Die Goldpreise weltweit fallen weiter. Im frühen Tagesverlauf notierte das Edelmetall bei rund 2.011,50 US-Dollar pro Unze, fast 6 US-Dollar weniger als am Vortag.
Die Goldpreise an der SJC stiegen heute Morgen, am 13. Mai, weiter auf der Verkaufsseite.
Nach dem geringen Anstieg des Verbraucherpreisindex (VPI) im April fielen auch die am 11. Mai veröffentlichten US-Großhandelspreise niedriger als erwartet aus. Dies deutet weiter darauf hin, dass sich die Inflation in der größten Volkswirtschaft der Welt abgeschwächt hat.
Gestern meldete das US-Arbeitsministerium, dass die Importpreise im April gegenüber März um 0,4 % gestiegen sind. Dies ist der erste Anstieg seit Anfang 2023 und liegt etwas über der von den von Dow Jones befragten Ökonomen prognostizierten Steigerung von 0,3 %.
Unterdessen fielen die vorläufigen Daten des Verbraucherstimmungsindex der Universität Michigan für Mai auf ein Sechsmonatstief von 57,7 Punkten, deutlich unter der von Dow Jones prognostizierten Marke von 63 Punkten. Die Umfrage ergab zudem, dass die Inflationsaussichten für die nächsten fünf Jahre auf 3,2 % steigen dürften – der höchste Wert seit Juni 2008.
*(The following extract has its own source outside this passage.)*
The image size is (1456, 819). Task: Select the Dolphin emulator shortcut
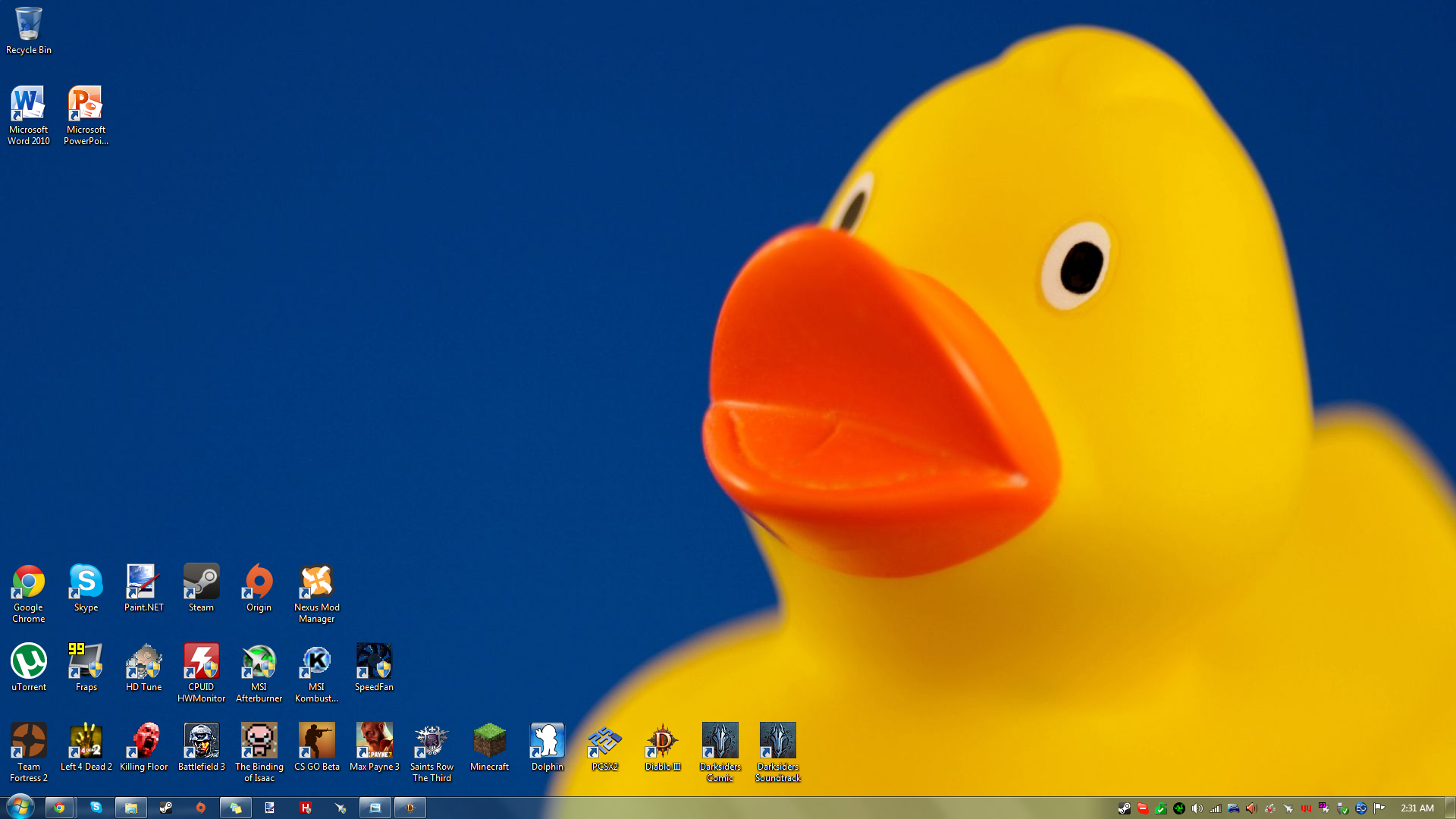point(547,742)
Die Inflationsdaten konnten die Anleger jedoch nicht beruhigen, da die Konflikte um die US-Schuldenobergrenze weiterhin ungelöst sind. CNBC berichtete, dass das für gestern (12. Mai) geplante Treffen zwischen US-Präsident Joe Biden und den Kongressabgeordneten zur Schuldenobergrenze auf nächste Woche verschoben wurde.
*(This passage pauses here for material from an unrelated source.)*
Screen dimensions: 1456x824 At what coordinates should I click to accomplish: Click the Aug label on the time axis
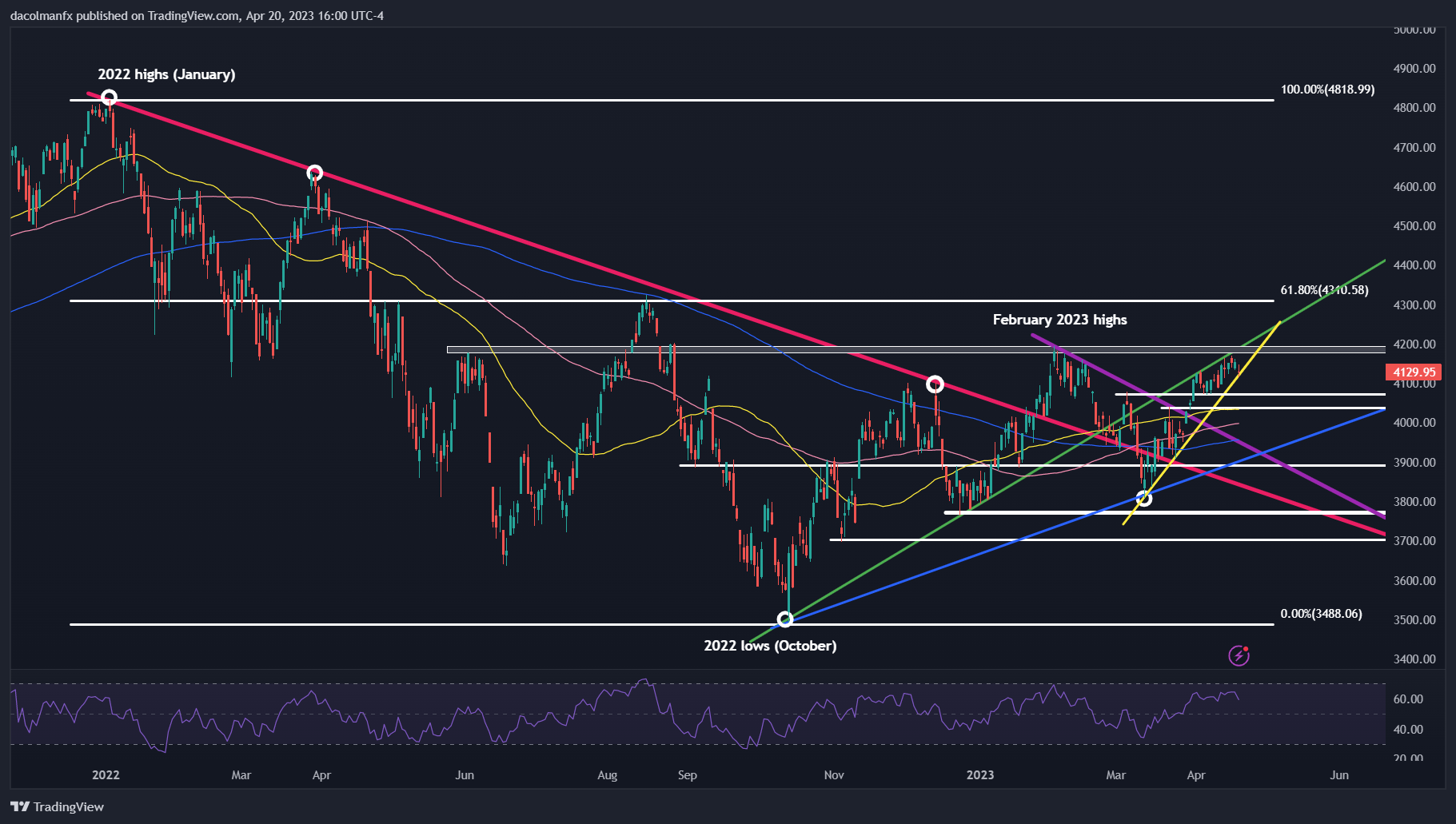(x=607, y=774)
Inmitten dieser anhaltenden Unsicherheit erreichte der US-Dollar ein Einmonatshoch und verzeichnete seinen stärksten Wochengewinn seit Februar 2023. Dies ist ein Hauptgrund dafür, dass Gold für Käufer weniger attraktiv geworden ist. Laut Bob Haberkorn, Senior-Marktstratege bei RJO Futures, wird der Anstieg des Dollars jedoch durch die in den kommenden Wochen zu erwartenden Probleme mit der Schuldenobergrenze begrenzt, und Gold könnte davon profitieren, wenn sich diese Entwicklung fortsetzt.